▸ **WORK TASK**:
From the first line to the last, copy the data exactly.

Dataset items:
>>>

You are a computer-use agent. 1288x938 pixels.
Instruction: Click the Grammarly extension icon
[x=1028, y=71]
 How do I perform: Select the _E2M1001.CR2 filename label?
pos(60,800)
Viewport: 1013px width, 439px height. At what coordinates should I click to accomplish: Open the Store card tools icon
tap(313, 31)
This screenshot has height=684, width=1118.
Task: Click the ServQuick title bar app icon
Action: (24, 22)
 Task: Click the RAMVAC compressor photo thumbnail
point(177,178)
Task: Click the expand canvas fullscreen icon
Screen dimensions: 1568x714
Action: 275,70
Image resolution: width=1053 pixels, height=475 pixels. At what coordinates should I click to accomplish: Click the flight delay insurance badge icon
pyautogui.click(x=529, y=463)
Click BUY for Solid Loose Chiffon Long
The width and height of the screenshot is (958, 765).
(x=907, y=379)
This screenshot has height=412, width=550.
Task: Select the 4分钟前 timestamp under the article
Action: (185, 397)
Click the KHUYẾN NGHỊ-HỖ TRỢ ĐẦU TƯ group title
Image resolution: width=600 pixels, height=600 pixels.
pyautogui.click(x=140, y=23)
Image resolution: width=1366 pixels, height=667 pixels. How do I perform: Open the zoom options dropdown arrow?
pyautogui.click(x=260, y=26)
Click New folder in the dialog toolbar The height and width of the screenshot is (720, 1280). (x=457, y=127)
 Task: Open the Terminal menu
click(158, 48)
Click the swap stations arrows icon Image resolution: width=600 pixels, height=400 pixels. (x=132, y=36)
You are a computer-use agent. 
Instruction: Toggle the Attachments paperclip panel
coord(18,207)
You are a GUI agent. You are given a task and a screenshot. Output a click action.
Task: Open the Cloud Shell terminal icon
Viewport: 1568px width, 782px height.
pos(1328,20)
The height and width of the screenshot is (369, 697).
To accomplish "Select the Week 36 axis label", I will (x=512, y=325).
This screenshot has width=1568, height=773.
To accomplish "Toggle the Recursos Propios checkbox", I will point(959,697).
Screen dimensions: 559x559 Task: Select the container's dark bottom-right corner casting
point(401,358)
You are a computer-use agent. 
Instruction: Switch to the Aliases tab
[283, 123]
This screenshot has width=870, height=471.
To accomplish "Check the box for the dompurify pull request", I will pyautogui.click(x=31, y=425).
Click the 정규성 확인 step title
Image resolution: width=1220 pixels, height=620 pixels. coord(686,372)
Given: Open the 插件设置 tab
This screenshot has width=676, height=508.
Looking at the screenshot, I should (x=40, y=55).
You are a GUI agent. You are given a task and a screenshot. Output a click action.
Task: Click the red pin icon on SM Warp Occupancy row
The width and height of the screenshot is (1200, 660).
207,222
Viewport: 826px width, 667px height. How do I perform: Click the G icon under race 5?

<<<

▸ **ANSWER BOX**:
You are a computer-use agent. 1288x938 pixels.
Instruction: Click the Grammarly extension icon
[x=1028, y=71]
 How do I perform: Select the _E2M1001.CR2 filename label?
pos(60,800)
Viewport: 1013px width, 439px height. At what coordinates should I click to accomplish: Open the Store card tools icon
tap(313, 31)
This screenshot has height=684, width=1118.
Task: Click the ServQuick title bar app icon
Action: (24, 22)
 Task: Click the RAMVAC compressor photo thumbnail
point(177,178)
Task: Click the expand canvas fullscreen icon
Screen dimensions: 1568x714
Action: 275,70
Image resolution: width=1053 pixels, height=475 pixels. At what coordinates should I click to accomplish: Click the flight delay insurance badge icon
pyautogui.click(x=529, y=463)
Click BUY for Solid Loose Chiffon Long
The width and height of the screenshot is (958, 765).
(x=907, y=379)
This screenshot has height=412, width=550.
Task: Select the 4分钟前 timestamp under the article
Action: (185, 397)
Click the KHUYẾN NGHỊ-HỖ TRỢ ĐẦU TƯ group title
Image resolution: width=600 pixels, height=600 pixels.
pyautogui.click(x=140, y=23)
Image resolution: width=1366 pixels, height=667 pixels. How do I perform: Open the zoom options dropdown arrow?
pyautogui.click(x=260, y=26)
Click New folder in the dialog toolbar The height and width of the screenshot is (720, 1280). (x=457, y=127)
 Task: Open the Terminal menu
click(158, 48)
Click the swap stations arrows icon Image resolution: width=600 pixels, height=400 pixels. (x=132, y=36)
You are a computer-use agent. 
Instruction: Toggle the Attachments paperclip panel
coord(18,207)
You are a GUI agent. You are given a task and a screenshot. Output a click action.
Task: Open the Cloud Shell terminal icon
Viewport: 1568px width, 782px height.
pos(1328,20)
The height and width of the screenshot is (369, 697).
To accomplish "Select the Week 36 axis label", I will (x=512, y=325).
This screenshot has width=1568, height=773.
To accomplish "Toggle the Recursos Propios checkbox", I will point(959,697).
Screen dimensions: 559x559 Task: Select the container's dark bottom-right corner casting
point(401,358)
You are a computer-use agent. 
Instruction: Switch to the Aliases tab
[283, 123]
This screenshot has width=870, height=471.
To accomplish "Check the box for the dompurify pull request", I will pyautogui.click(x=31, y=425).
Click the 정규성 확인 step title
Image resolution: width=1220 pixels, height=620 pixels. coord(686,372)
Given: Open the 插件设置 tab
This screenshot has width=676, height=508.
Looking at the screenshot, I should (x=40, y=55).
You are a GUI agent. You are given a task and a screenshot. Output a click action.
Task: Click the red pin icon on SM Warp Occupancy row
The width and height of the screenshot is (1200, 660).
207,222
Viewport: 826px width, 667px height. How do I perform: Click the G icon under race 5?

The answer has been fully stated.